● **What you have to do**
Please rewrite the lines starting at the first one and ending at the line that contains "coord(284,203)", swapping "Username" for "Email" and leaving everything else as it is.

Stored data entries
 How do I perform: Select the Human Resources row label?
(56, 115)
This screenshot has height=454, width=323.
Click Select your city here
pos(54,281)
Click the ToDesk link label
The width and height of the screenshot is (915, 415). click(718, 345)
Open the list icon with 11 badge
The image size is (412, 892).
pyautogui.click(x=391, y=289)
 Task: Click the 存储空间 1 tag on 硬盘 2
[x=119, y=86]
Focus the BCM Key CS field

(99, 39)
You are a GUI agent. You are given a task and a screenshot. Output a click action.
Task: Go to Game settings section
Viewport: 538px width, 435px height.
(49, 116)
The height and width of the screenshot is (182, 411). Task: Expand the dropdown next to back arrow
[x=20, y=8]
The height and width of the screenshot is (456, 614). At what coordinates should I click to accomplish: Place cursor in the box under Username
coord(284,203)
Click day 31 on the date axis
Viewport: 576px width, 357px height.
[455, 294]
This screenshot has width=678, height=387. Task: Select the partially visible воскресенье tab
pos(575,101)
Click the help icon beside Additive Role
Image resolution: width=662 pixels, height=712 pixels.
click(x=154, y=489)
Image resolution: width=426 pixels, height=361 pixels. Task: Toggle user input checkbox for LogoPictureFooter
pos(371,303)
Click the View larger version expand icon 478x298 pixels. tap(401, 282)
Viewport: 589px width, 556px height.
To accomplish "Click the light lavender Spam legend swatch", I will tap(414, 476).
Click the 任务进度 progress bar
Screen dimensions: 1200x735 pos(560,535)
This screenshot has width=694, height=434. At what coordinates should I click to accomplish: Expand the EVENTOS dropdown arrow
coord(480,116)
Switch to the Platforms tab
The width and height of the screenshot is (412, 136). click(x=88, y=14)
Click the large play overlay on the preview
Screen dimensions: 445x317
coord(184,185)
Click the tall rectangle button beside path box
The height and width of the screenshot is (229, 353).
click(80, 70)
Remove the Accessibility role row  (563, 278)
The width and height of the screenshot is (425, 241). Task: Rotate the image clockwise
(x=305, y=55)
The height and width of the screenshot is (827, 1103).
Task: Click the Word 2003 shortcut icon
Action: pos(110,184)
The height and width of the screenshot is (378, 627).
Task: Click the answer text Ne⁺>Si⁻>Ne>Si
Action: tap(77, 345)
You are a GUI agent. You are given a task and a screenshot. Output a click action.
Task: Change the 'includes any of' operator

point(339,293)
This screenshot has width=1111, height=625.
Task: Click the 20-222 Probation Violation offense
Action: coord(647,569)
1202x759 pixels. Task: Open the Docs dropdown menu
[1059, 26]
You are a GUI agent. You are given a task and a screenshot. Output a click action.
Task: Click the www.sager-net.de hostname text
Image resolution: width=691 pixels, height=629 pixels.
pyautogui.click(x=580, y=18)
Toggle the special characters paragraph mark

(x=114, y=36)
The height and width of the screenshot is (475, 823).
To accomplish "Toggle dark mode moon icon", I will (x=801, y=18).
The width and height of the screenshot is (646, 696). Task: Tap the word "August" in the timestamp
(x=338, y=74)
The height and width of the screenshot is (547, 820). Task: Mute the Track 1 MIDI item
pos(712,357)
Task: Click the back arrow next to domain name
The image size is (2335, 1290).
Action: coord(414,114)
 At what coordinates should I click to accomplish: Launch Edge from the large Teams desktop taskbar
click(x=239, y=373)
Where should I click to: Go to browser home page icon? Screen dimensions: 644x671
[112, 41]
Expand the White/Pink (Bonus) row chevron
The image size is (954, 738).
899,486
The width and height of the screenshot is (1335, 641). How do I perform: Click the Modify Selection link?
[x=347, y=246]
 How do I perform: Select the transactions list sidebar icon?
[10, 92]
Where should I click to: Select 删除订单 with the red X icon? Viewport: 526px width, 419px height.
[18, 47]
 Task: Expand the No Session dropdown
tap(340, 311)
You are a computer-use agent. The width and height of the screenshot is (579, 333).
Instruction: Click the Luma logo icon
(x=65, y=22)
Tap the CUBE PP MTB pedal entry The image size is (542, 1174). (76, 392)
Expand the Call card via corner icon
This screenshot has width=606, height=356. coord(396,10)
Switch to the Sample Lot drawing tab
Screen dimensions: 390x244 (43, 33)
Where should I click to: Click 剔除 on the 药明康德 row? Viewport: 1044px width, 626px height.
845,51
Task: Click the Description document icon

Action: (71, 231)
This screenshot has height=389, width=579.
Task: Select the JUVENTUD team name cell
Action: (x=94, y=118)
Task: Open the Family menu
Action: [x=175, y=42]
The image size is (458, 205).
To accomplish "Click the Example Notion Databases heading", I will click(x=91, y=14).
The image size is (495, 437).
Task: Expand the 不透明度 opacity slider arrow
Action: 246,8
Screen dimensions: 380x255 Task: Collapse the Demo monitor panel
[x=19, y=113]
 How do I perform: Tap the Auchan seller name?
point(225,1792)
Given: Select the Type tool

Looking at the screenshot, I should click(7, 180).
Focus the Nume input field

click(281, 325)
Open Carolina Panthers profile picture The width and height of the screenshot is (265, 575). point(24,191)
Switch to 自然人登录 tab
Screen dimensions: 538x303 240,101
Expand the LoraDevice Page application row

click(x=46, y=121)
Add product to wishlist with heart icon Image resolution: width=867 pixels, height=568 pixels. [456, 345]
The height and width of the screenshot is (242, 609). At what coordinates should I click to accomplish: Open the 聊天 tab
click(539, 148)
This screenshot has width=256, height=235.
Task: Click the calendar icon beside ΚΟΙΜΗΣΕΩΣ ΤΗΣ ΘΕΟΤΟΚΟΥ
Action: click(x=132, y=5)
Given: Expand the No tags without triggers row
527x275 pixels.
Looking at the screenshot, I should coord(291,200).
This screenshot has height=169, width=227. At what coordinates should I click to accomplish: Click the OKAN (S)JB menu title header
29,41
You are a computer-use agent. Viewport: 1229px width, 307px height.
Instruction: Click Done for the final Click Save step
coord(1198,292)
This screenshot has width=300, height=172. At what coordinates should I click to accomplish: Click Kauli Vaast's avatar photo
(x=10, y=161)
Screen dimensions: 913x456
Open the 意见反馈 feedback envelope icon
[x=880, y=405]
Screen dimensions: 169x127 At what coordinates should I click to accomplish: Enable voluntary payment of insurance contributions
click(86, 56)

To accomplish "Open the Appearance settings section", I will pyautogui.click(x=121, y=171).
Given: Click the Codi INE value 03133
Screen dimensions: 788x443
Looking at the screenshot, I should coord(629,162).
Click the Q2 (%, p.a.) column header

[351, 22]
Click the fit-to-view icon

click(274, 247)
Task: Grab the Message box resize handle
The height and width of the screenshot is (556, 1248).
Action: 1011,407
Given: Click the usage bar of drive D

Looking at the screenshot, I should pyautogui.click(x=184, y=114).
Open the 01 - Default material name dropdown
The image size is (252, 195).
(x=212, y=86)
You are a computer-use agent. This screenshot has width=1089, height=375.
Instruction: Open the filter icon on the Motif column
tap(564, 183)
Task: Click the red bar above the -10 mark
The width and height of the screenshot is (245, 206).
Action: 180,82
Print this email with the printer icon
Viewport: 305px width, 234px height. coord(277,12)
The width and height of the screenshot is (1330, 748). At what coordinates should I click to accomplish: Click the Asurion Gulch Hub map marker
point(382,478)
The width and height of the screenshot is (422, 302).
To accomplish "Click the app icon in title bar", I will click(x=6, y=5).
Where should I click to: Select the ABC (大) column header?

● **Solution for this task**
 How do I perform: Select the Human Resources row label?
(56, 115)
This screenshot has height=454, width=323.
Click Select your city here
pos(54,281)
Click the ToDesk link label
The width and height of the screenshot is (915, 415). click(718, 345)
Open the list icon with 11 badge
The image size is (412, 892).
pyautogui.click(x=391, y=289)
 Task: Click the 存储空间 1 tag on 硬盘 2
[x=119, y=86]
Focus the BCM Key CS field

(99, 39)
You are a GUI agent. You are given a task and a screenshot. Output a click action.
Task: Go to Game settings section
Viewport: 538px width, 435px height.
(49, 116)
The height and width of the screenshot is (182, 411). Task: Expand the dropdown next to back arrow
[x=20, y=8]
The height and width of the screenshot is (456, 614). At what coordinates should I click to accomplish: Place cursor in the box under Email
coord(284,203)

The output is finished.